Positive Parenting

It Starts with You
Positive parenting starts with you, the parent. Think of your child as a sponge that soaks up everything, your words, your habits, your mannerisms, your attitude, what you watch on television, what you listen to, all of it.

Even before your baby exits the womb, it is literally bathed in who you are. The subconscious mind takes in all of the signals from its environment: visual, auditory, kinesthetic, taste, smell and energy and begins to look for patterns. A child learns to operate in the world by watching his/her parent’s patterns. Your patterns become your child’s patterns. Hence, the first task when becoming a positive parent is to become a positive and aware person.

Here are a few ways to begin:

  • Become aware of your habits and reactions. Which ones are positive and which ones are not so great?

  • Assess your home. Is it a positive joyful environment that you enjoy being in? What steps do you need to take to get it there? Make a list and get into action.

  • How much television do you watch and when you do, what are you watching?

  • What do you listen to?

  • When you get frustrated and upset, do you breathe or do you react?

  • Do you make time for yourself to recharge your battery and keep your stress level down?
  • Having a child can be a huge motivator for upgrading your habits. What we procrastinate doing for ourselves becomes effortless when we are doing it for our child. Demonstrate the value and importance you give to your family by committing to become a more positive you. Values are just words until they are lived.

    The Stress of Parenting
    Okay, let’s be honest, parenting can at times be frustrating. You want your child to listen and they ignore you. You want your child to do their chores, but they watch television. You want your child to do all of the right things, but they make mistakes. You want the ideal, but you get reality, and reality can be a huge trigger for anger, stress and annoyance. Then, when you get upset with your child, you feel guilty.

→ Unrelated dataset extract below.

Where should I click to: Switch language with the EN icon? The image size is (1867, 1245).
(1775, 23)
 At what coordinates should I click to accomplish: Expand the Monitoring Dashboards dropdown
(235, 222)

    There has to be another way, and in positive parenting, there is. It starts with your expectations. The frustration, anger and stress come from expecting a teenager to want to clean the yard or from expecting your 6-year-old to listen to and act on your requests while they are watching cartoons. While you, as an adult, have the patience and courtesy to listen and follow directions this is not something that is natural for children. A new approach is needed. Think about what motivates your child. Think about what gets their attention. Use this to your advantage when creating rewards and discipline. Give up the stress that comes from expecting them to be something they are not. Work with what you’ve got. See your child for who they are in all of their humanness. They too are having a human experience with the same emotions, excitement and disappointment you are. Become their partner, seek to first understand them and the way they operate before you can be understood.

    Presence
    As part of that understanding, know that the one thing your child wants is for you to be present with them. To be fully with them in body and in thought, enjoying them, laughing with them, experiencing life with them. Time manage what you need to time manage to make yourself, all of you, available to your child. Positive parenting begins with honoring the value of family and you do that by gifting yourself to your children. As a parent, your spiritual practice becomes experiencing the divine through the present moment with your child. When you do this, you will begin to notice all that you are grateful for, all that you are blessed with and all that you love. Positive parenting then becomes effortless.

    On Children
    By: Kahlil Gibran
    Your children are not your children.
    They are the sons and daughters of Life's longing for itself.
    They come through you but not from you,
    And though they are with you yet they belong not to you.
    You may give them your love but not your thoughts,
    For they have their own thoughts.
    You may house their bodies but not their souls,
    For their souls dwell in the house of tomorrow,
    which you cannot visit, not even in your dreams.
    You may strive to be like them,
    but seek not to make them like you.
    For life goes not backward nor tarries with yesterday.
    You are the bows from which your children
    as living arrows are sent forth.
    The archer sees the mark upon the path of the infinite,
    and He bends you with His might
    that His arrows may go swift and far.
    Let your bending in the archer's hand be for gladness;
    For even as He loves the arrow that flies,
    so He loves also the bow that is stable.